Vekil ebe-hemşirelik, kamu dışı aile sağlığı çalışanı gibi istihdam modelleri ile güvencesiz ve düşük ücretlerle çalışmaya mahkum ediliyor. Eğitim ve sertifika programları ihtiyacı karşılayacak düzeyde yapılmıyor. Yapılanlara katılım konusunda da haksızlıklar oluyor. Ebeler bazı sertifika ve eğitim programlarına dahil edilmiyor. Oysa ki, ebelerimiz çalışma alanındaki tüm birimlerde görev yaptırılmaktadır. Anne ve bebek sağlığı için hizmet üreten ebelerimizin görev yaptıkları kurumların yüzde 80’in de kreş bulunmuyor. Bu zorluk kendi aile yaşamlarını da olumsuz etkiliyor. Bugün ebe arkadaşlarımız dünyaya gelen her bebeğin ilk nefesinde yanındalar. Anne ve bebek sağlığı için şifa dağıtıyorlar ama 10 yaşından küçük çocuğu olan sağlık çalışanı annelere idari izin yok. Süt izni kullanan sağlık çalışanı anneler de idari izinden mahrum bırakıldılar, bebekleri bile mağdur edildi. Kendi bebeklerinden ayrı kalan sağlık çalışanlarımız ise, kendilerine emanet edilen bebeklerin ailelerine kavuşmasını sağlıyorlar. Üvey evlat muamelesi gören sağlık çalışanlarımız böyle bir çarpık çalışma düzeni içerisinde canlarını hiçe sayarak sağlık hizmeti sunmaktadır” dedi.
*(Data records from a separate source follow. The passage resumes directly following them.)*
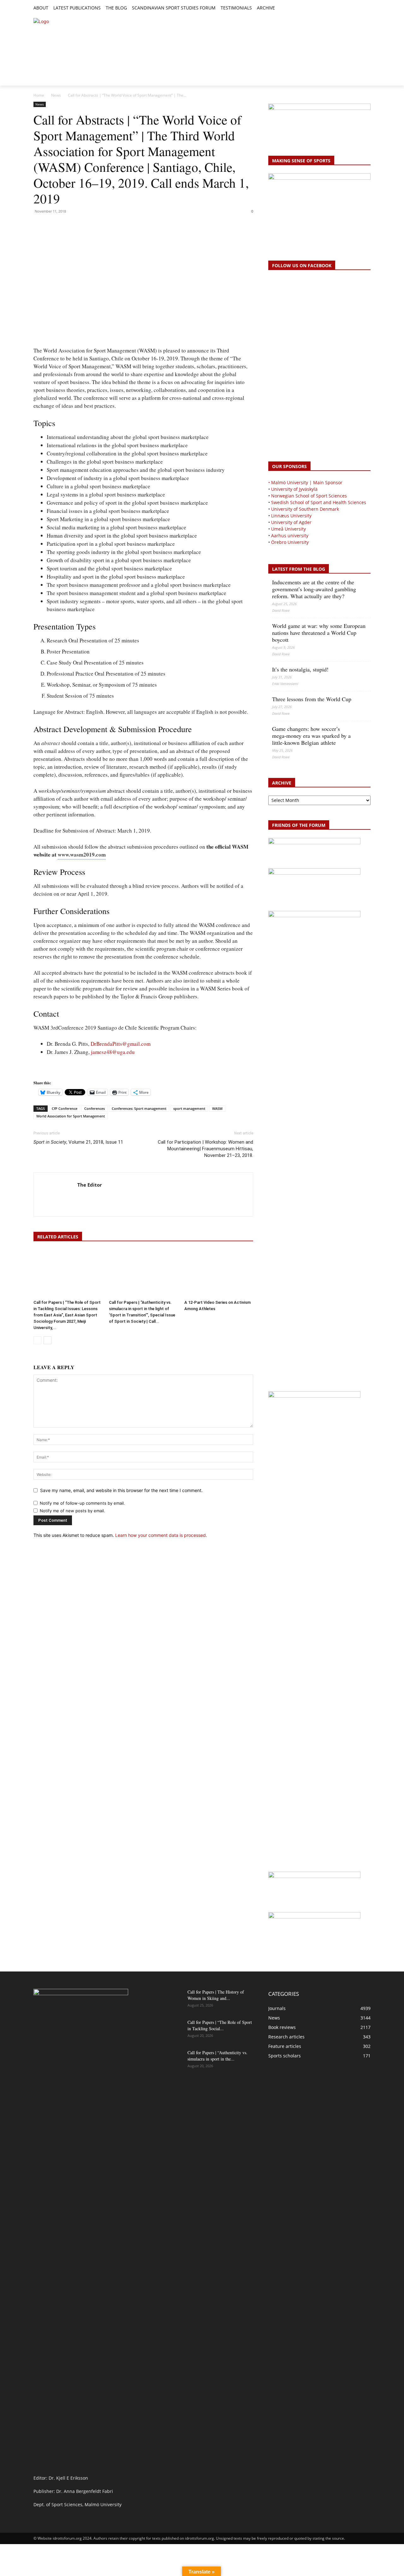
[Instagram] (345, 8)
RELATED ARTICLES (57, 1237)
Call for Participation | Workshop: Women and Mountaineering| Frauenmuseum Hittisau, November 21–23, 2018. (205, 1148)
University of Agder (291, 522)
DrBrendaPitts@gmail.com (121, 1043)
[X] (352, 8)
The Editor (89, 1185)
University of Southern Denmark (305, 509)
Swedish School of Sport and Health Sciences (318, 502)
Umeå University (288, 529)
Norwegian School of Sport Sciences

Tüm sağlık çalışanları gibi enflasyon karşısında eriyip giden ücretler, sözde kalan bir yıpranma payı, sefalete mahkum edilen emeklilik nedeniyle geleceklerinden endişe duyduklarını dile getiren Bayer,”Ebe arkadaşlarımızın bu sıraladığımız temel sorunlarına duyarsız kalınması kabul edilebilir bir durum değildir. Aileye ve çocuğa çok önem verdiğini iddia eden ve bunu sık sık dile getirenlerin anne ve çocuk sağlığının temel taşı ebelerimizin sorunlarına kulak tıkaması da ayrı bir çelişkidir. Bu çelişkiler sonlandırılmalı ve ebe arkadaşlarımızın sorunları çözülmelidir.Sendika olarak yaptığımız “Pandemi Döneminde Sağlık Çalışanları Araştırması” sonuçları, çalışanların durumunu net bir biçimde anlatıyor.
Araştırmamıza göre;
*Sağlık Çalışanlarının %79’u pandemi dönemi boyunca kendilerine gereken değerin verilmediğini düşünmektedir.
*Sağlık Çalışanlarının %92’si aldıkları maaş ve döner sermayelerin yeterli olmadığını belirtmektedir.
*Sağlık Çalışanlarının %54’ü emeklerinin karşılığının verilmediğini düşünmektedir.
*Sağlık Çalışanlarının %70’i geleceğe dair kendini güvende hissetmemektedir.
*Sağlık Çalışanlarının %75’inin bu dönemde en büyük kaygısı virüsü aile bireylerine bulaştırmak olmuştur.
*Sağlık Çalışanlarının %33’ü bulaş korkusu ile ailesinden ayrı bir yerde konaklamak zorunda kalmıştır.
*Sağlık Çalışanlarının %80’i izinlerin yasaklanması ve yoğun çalışma temposu nedeniyle ailelerine yeteri kadar vakit ayıramadıklarını belirtmiştir.
Sağlık çalışanlarının dile getirdikleri bu meseleler üzerinde durulmalı ve çare üretilmelidir. Canlarını hiçe sayarak savaşmanın karşılığı bu olmamalıdır.
Türk Sağlık-Sen olarak çözüm üreten, sağlık çalışanlarının hakettiği mali ve özlük hakları veren, gözleri gören, kulakları duyan yöneticiler istiyoruz.
Ebe arkadaşlarımızın tüm sağlık çalışanlarının sesine kulak verilmeli, onları sevindirecek düzenlemeler bir an önce hayata geçirilmelidir.” diyoruz.
Bu düşüncelerle fedakârlık gerektiren mesleğin cefakar çalışanları olan tüm ebe arkadaşlarımızın Ebeler Haftasını kutluyor, sorunların çözülmesi için derhal adımların atılmasını talep ediyoruz. Millet olarak sağlıklı günlere en kısa sürede kavuşmak temennisiyle salgına karşı cephenin ön safında kahramanca savaşan tüm sağlık çalışanlarına kolaylıklar diliyoruz” ifadelerini kullandı.